C’est vrai, le Valais est excentré et il y existe peu de relais directs avec le monde de l’art. Mais c’est d’autant plus intéressant que tout est toujours à faire et à entreprendre. Anciennement École cantonale des beaux-arts, l’ECAV a pris son essor actuel sous la direction de Georges Pfründer, dont les expériences se sont accumulées de par le monde : il a notamment été formé en Chine et aux États-Unis et a mené des projets artistiques en Asie et en Afrique du Sud. Cela nous a permis de développer des approches spécifiques. Nous avons organisé, par exemple, des cours et colloques autour des questions de l’« excentricité » en art, nous avons mis en place un master et des projets de recherche portant sur ces questions et accueilli de nombreux artistes et intervenants de l’étranger. Les axes théoriques et critiques se sont également renforcés.

Le fait que l’école soit excentrée influence donc grandement votre réflexion…

Oui, et d’ailleurs, nous souhaitons participer au développement des périphéries.
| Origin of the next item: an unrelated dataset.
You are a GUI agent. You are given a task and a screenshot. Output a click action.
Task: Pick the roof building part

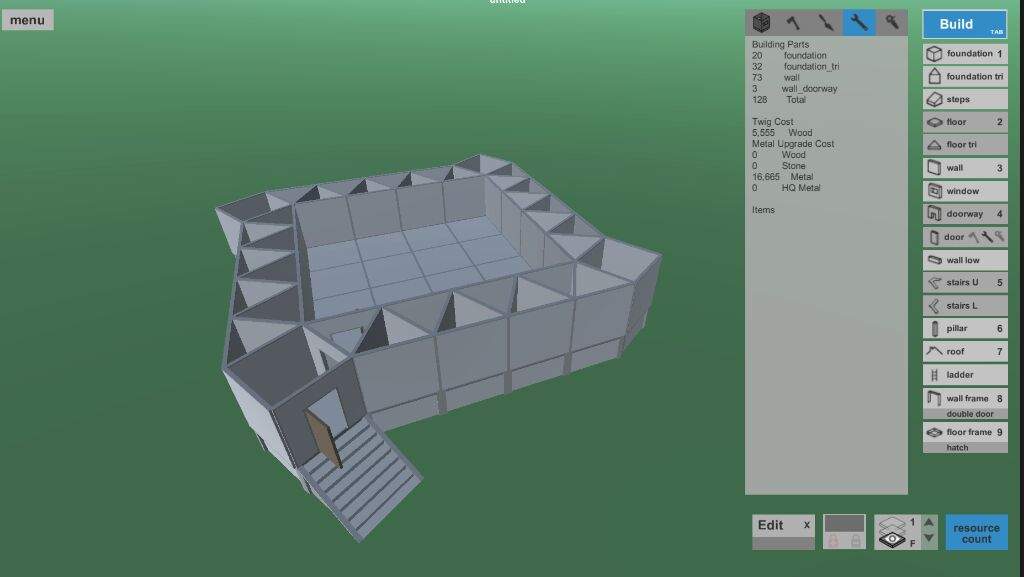(x=964, y=352)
Nos étudiants viennent de diverses régions en Suisse et d’autres pays. Les enseignants également. Il s’agit aussi de saisir le rapport entre le local et le global, entre la concentration et l’ouverture au monde. Parallèlement, l’ECAV collabore avec le CRIC (Centre de recherche sur l’image et ses contextes) unité indépendante qui accueille des artistes en résidence et dont les ateliers sont situés à l’ECAV même. Durant leur séjour en Valais, ils peuvent proposer des work­shops où les diffé­rentes cultures se rencontrent, s’affrontent. Sélectionnés par un jury sur dossier, ils exposent à la fin du séjour le résultat de leurs travaux au public. De plus, M. H. J. Wyss nous est d’un appui précieux, qui offre des bourses destinées aux étudiants d’autres continents venant faire leurs études à l’ECAV. En échange, le donateur reçoit une œuvre de chacun de ces étudiants.

C’est un bel investissement vis-à-vis de l’institution, car les étudiants qui repartent peuvent transmettre plus loin les acquis de leurs recherches et ainsi d’autres liens se tissent encore.

Justement, quelle est l’importance, selon vous, de ces échanges artistiques, de cette transmission ?

C’est un fait indispensable pour faire exister un travail artistique. À l’ECAV, les possibilités de développer des liens se déroulent dans plusieurs directions : la relation et le regard réciproques des étudiants sur leurs propres travaux et avec leurs enseignants qui sont aussi des artistes, la conscience du travail des autres artistes par des workshops, des visites d’expositions et des rencontres avec des curateurs, les séjours à l’étranger pour des échanges. Ensuite, l’ECAV accueille beaucoup d’artistes et de chercheurs ou encore organise des événements ouverts au public avec des intervenants de renommée internationale, en relation avec le Forum d’art contemporain de Sierre, par exemple.

Depuis quelques années, vous faites partie du réseau HES. Qu’est-ce que cela a changé pour l’école ?

En tant qu’HES, nous avons un pôle unique en arts visuels. Du coup, l’obtention du diplôme a acquis un certain poids. C’est important, car dans une école d’art, on ne peut rien promettre aux étudiants à la sortie. En revanche, les acquis sont multiples et différents pour chacun. C’est une formation qui ouvre vers maintes possibilités en dehors du développement de ses recherches personnelles telles que les échanges avec d’autres artistes, la création de réseaux culturels, l’organisation d’expositions, les programmes de master, etc.

En fait, il ne s’agit pas de l’acquisition d’un « métier », mais d’amener les étudiants à maîtriser les enjeux d’un travail et les liens tissés avec les réseaux artistiques et culturels, avec le monde extérieur. Et donc d’une conscience à travers un travail artistique. Des cours théoriques fondamentaux et pluridisciplinaires interrogent notamment ces questions ainsi que les rapports avec les nouveaux médias et le son, de plus en plus importants dans les arts visuels.

Quelles sont vos exigences vis-à-vis des étudiants ?

Nous leur demandons d’avoir les épaules solides. D’avoir le désir du partage et beaucoup de curiosité. Sans oublier l’engagement personnel, la volonté et l’ambition. D’accepter que rien n’est acquis et de se trouver parfois déstabilisé. Et nous leur disons que cela en vaut la peine. Même si tous les étudiants ne deviennent pas artistes, les acquis et expériences en école d’art leur serviront toujours et de multiples façons.